North Korea called President Barack Obama “a monkey” and blamed the U.S. Saturday for shutting down its Internet. Pyongyang also has denied involvement in the cyber attack on Sony Pictures Entertainment (NYSE:SNE), which agreed to a limited release of a comedy “The Interview” depicting an assassination of its leader Kim Jong Un.

Sony Pictures initially called off the release citing threats of terror attacks against U.S. movie theaters, which Obama criticized. The movie opened this week and drew large crowds despite only being shown in some 300 theaters across the country.

On Saturday, the North’s powerful National Defense Commission, the country’s top governing body led by Kim, said that Obama was behind the release of The Interview and called it illegal, dishonest and reactionary.

“Obama always goes reckless in words and deeds like a monkey in a tropical forest,” said an unidentified spokesman at the commission’s Policy Department in a statement cited by the official Korean Central News Agency.

It wasn’t the first time North Korea has used crude insults against Obama.

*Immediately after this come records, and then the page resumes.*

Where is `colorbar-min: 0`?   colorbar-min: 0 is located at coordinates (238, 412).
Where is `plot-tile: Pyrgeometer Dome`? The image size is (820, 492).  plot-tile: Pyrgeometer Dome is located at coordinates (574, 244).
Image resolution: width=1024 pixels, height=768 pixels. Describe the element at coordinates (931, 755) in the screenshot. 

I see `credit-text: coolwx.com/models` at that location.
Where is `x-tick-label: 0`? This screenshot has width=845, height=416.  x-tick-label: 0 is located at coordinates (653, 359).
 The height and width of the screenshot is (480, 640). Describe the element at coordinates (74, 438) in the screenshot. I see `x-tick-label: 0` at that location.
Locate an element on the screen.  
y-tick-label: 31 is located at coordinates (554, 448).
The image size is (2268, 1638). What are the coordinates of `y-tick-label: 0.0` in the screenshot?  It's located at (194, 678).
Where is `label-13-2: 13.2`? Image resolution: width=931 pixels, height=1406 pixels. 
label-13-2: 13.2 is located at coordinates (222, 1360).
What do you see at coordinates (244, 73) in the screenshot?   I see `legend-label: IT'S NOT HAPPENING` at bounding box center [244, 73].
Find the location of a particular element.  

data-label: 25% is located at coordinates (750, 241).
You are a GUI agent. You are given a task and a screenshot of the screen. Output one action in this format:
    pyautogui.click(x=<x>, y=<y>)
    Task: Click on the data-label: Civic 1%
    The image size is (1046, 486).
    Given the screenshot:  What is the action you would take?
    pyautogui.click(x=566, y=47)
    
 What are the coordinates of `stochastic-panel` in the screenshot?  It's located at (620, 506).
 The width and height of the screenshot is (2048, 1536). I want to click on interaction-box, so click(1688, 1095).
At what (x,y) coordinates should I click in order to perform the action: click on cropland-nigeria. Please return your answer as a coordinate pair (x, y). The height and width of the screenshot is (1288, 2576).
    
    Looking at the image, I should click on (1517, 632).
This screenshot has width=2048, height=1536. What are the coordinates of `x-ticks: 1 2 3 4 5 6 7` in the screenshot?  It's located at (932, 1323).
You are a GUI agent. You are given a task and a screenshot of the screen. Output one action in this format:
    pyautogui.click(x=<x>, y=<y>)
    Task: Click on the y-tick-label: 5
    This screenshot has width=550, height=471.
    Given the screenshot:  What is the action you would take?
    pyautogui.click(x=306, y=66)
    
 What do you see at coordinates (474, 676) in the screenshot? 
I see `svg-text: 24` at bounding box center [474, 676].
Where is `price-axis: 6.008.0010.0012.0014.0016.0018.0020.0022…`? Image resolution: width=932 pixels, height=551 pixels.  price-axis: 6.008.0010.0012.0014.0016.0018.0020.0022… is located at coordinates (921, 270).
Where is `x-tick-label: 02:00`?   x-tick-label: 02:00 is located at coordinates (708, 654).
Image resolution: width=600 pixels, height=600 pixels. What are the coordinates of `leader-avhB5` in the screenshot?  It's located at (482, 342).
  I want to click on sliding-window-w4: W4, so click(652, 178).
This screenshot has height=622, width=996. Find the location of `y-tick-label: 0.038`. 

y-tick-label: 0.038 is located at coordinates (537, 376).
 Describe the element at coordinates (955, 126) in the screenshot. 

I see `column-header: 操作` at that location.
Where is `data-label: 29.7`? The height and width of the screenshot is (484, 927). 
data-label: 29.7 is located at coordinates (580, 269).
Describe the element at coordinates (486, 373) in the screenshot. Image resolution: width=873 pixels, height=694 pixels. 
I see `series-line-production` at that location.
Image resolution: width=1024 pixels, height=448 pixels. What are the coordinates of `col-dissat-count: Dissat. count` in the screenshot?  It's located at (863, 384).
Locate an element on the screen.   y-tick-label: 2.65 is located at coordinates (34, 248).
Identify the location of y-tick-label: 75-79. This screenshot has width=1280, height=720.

In May, the state-run news agency said Obama has the “shape of a monkey.” The defense commission also accused Washington for intermittent outages of websites in the North last week, which happened after the U.S. had promised to respond to the Sony hack.

However, the U.S. government has declined to say if it was behind the shutdown.

According to the North Korean commission’s spokesman, “the U.S., a big country, started disturbing the Internet operation of major media of the DPRK (Democratic People’s Republic of Korea), not knowing shame like children playing a tag.”

The commission threatened the U.S. with consequences, though offered no details.

North Korea and the U.S. remain technically in a state of war because the 1950-53 Korean War ended with an armistice, not an actual peace treaty. The U.S. stations roughly 28,500 troops in South Korea from the 2nd Infantry Division among others, as deterrence against North Korean aggression.